**Document passage**.
Once the Limbo Clone is made, it doesn't disappear until its defeated or sealed. The moment Limbo was revealed to be just an invisible Shadow Clone we got a reason why Madara could react to the Hiraishingiri. The Limbo Clone watched...Madara got the data through shared vision and he reacted. We know there was still a Limbo Clone there since it caught Sasuke when he attempted to attack Madara.


----------



## UchihaX28 (Mar 1, 2015)

SuperSaiyaMan12 said:


> Once the Limbo Clone is made, it doesn't disappear until its defeated or sealed. The moment Limbo was revealed to be just an invisible Shadow Clone we got a reason why Madara could react to the Hiraishingiri. The Limbo Clone watched...Madara got the data through shared vision and he reacted. We know there was still a Limbo Clone there since it caught Sasuke when he attempted to attack Madara.



 Okay, that's a fair point. I don't know why I forgot a simple detail like that.

 Carry on now.


----------



## Veracity (Mar 2, 2015)

SuperSaiyaMan12 said:


> FRS is heavy too (remember the amazement it can even be thrown due to how dense it is) and is BLADED. You have no point likes boss. Wood Dragon went up against a ninjutsu and failed to absorb it. Ergo, it can't absorb ninjutsu.
> 
> Since you don't seem to get Madara was again, playing Hashirama so he could buy time for Black Zetsu to arrive. Here's the thing about being shinobi, deception is the key, Madara only used his EMS abilities against Hashirama to keep him in the dark about what he really planned.
> 
> ...



FRS isn't as heavy as a large bjuiidama .And it being bladed doesn't mean anything when the dragon can move around the blades and absorb the target. Or straight up absorb the justu considering its made of chakra . That's terrible ass logic. Ummm cause I remember wood dragon canceling preta because they both absorb chakra. What is Ninjustu made of again ? 


I don't even care about what you think happened in that fight. We aren't even debating that.

You know why I think it absorbs Ninjustu?:

?Cause its stated to absorb chakra 
? Ninjustu is made of chakra 
? it matched preta which absorbs chakra.

Checkmate.


----------



## Veracity (Mar 2, 2015)

And what the hell did he see coming ? He could only have seen the Kunai which he didn't know was even tagged.... So Madara himself reacted to that FTG warp.


----------



## StarWanderer (Mar 2, 2015)

Likes boss said:


> And what the hell did he see coming ? He could only have seen the Kunai which he didn't know was even tagged.... So Madara himself reacted to that FTG warp.



RT SM Madara clealry reacted to Tobirama's attacking speed, not just FTG/Shunshin etc, with which he could mark Juubito and tag him later. Madara did that, effortlessly, with Edo Hashirama's SM, which is probably weaker then alive Hashirama's SM. Imagine how fast alive SM Hashirama can be.


----------



## StarWanderer (Mar 2, 2015)

**Extracted records**.

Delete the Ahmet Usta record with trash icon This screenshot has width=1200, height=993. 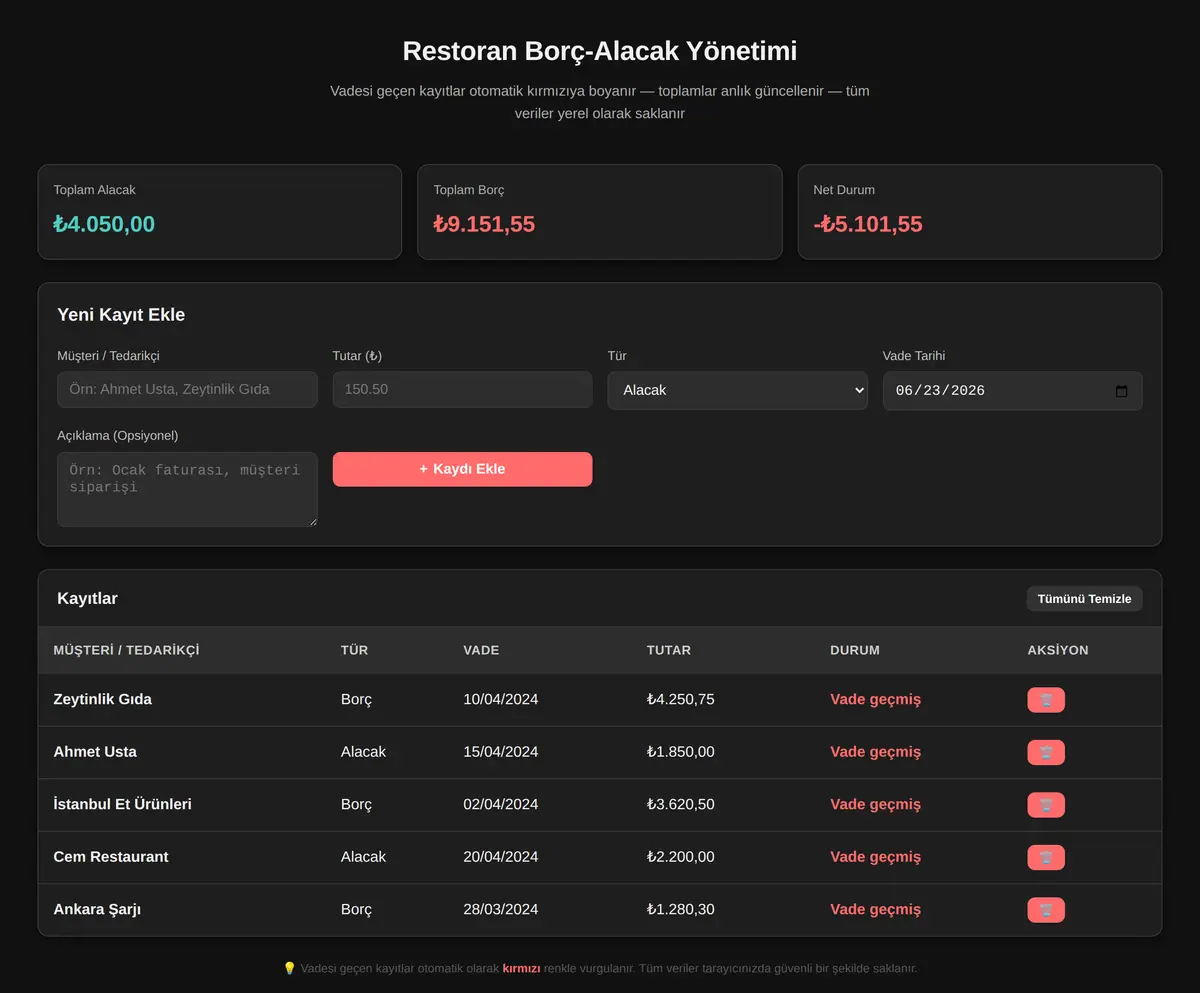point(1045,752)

---

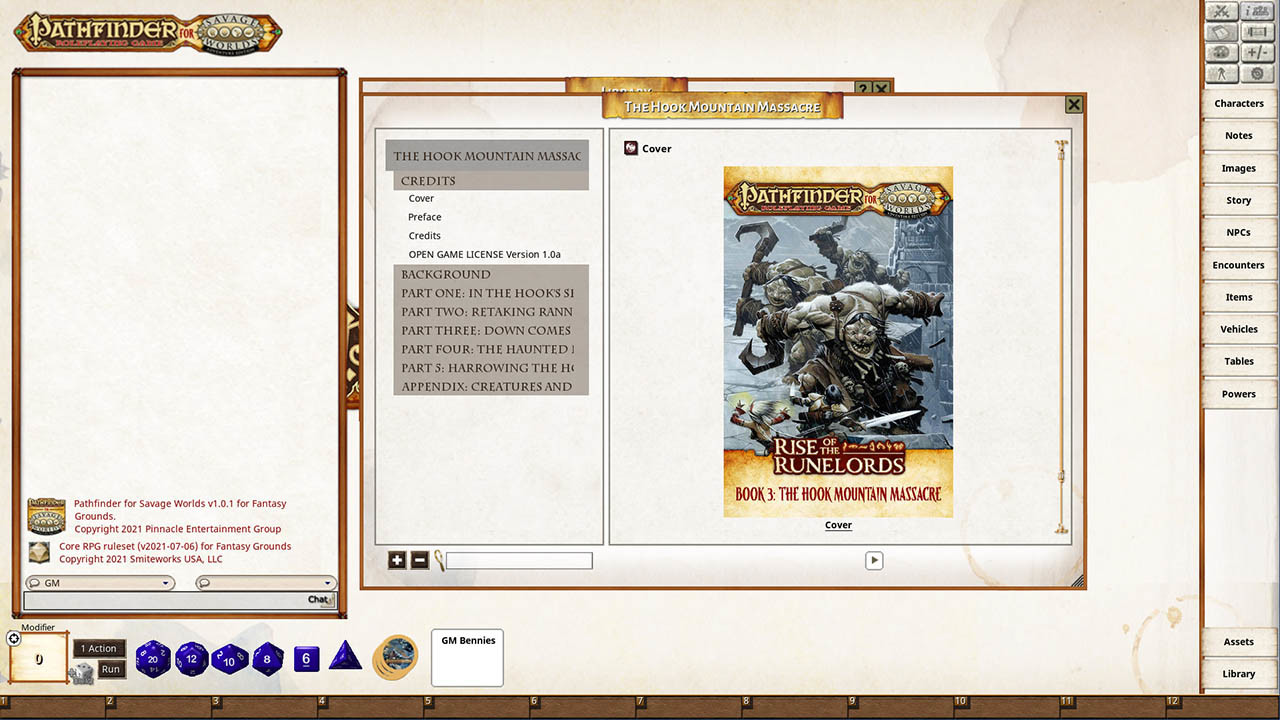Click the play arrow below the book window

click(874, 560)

**Complete the following**.
1) Transcribe the Madara forum thread from "FRS isn't as" up to and including "even debating that.".
2) In the Madara forum thread, what caught Sasuke when he attempted to attack Madara?
3) Resume the Madara forum thread where it stops.

**Task answers**.
1)
FRS isn't as heavy as a large bjuiidama .And it being bladed doesn't mean anything when the dragon can move around the blades and absorb the target. Or straight up absorb the justu considering its made of chakra . That's terrible ass logic. Ummm cause I remember wood dragon canceling preta because they both absorb chakra. What is Ninjustu made of again ? 


I don't even care about what you think happened in that fight. We aren't even debating that.

2) A Limbo Clone caught him.

3)
> Since you don't seem to get Madara was again, playing Hashirama so he could buy time for Black Zetsu to arrive.



And where is a proof Madara was playing with him? 



> Its hatred of his WANKING that I have. You even have to create new powers for him to use.



Dude, you are hating Hashirama and Madara too much. Nobody of us created anything - we are using manga and Databook statements to counter your every "arguement".


----------



## SuperSaiyaMan12 (Mar 2, 2015)

Likes boss said:


> FRS isn't as heavy as a large bjuiidama .And it being bladed doesn't mean anything when the dragon can move around the blades and absorb the target. Or straight up absorb the justu considering its made of chakra . That's terrible ass logic. Ummm cause I remember wood dragon canceling preta because they both absorb chakra. What is Ninjustu made of again ?


Again. Wood Dragon went up against a Ninjutsu and couldn't absorb it. It showed it can only absorb pure chakra, unmolded chakra.


> You know why I think it absorbs Ninjustu?:
> 
> •Cause its stated to absorb chakra
> • Ninjustu is made of chakra
> ...


And its only attempt to absorb a ninjutsu ended with it breaking. Ergo, it can't absorb ninjutsu, just chakra it can latch onto. And all it matched was Madara's natural absorption jutsu, not Preta Path.

You're using the same flawed logic that Kisame fans used to use for Samehada. Claiming it can absorb ninjutsu when all its been shown to absorb is pure unrefined and unmolded chakra. Unlike Samehada though, Wood Dragon went up against a ninjutsu and explicitly FAILED to absorb it.


Likes boss said:


> And what the hell did he see coming ? He could only have seen the Kunai which he didn't know was even tagged.... So Madara himself reacted to that FTG warp.


Since he has a Limbo Clone there. He saw it coming with Shared Vision. Madara reacted due to THAT not to being insanely fast or reflexive.


----------



## StarWanderer (Mar 2, 2015)

> Again. Wood Dragon went up against a Ninjutsu and couldn't absorb it. It showed it can only absorb pure chakra, unmolded chakra.



It also absorbed BM Naruto's Kurama Avatar - a molded chakra. 



> And its only attempt to absorb a ninjutsu ended with it breaking. Ergo, it can't absorb ninjutsu, just chakra it can latch onto. And all it matched was Madara's natural absorption jutsu, not Preta Path.
> 
> You're using the same flawed logic that Kisame fans used to use for Samehada. Claiming it can absorb ninjutsu when all its been shown to absorb is pure unrefined and unmolded chakra. Unlike Samehada though, Wood Dragon went up against a ninjutsu and explicitly FAILED to absorb it.



It matched Madara's Preta Path. If he could absorb Wood Dragon, he would have done it. But it was slowly sapping his chakra in order to render Preta Paths absorbtion useless. Madara wasnt playing with him since there is no proof to suggest he was. He couldnt absorb Wood Dragon with Preta Path and its a reason why Naruto's FRS detonated and wasnt absorbed. Period.

And Wood Dragon could absorb Kurama Avatar.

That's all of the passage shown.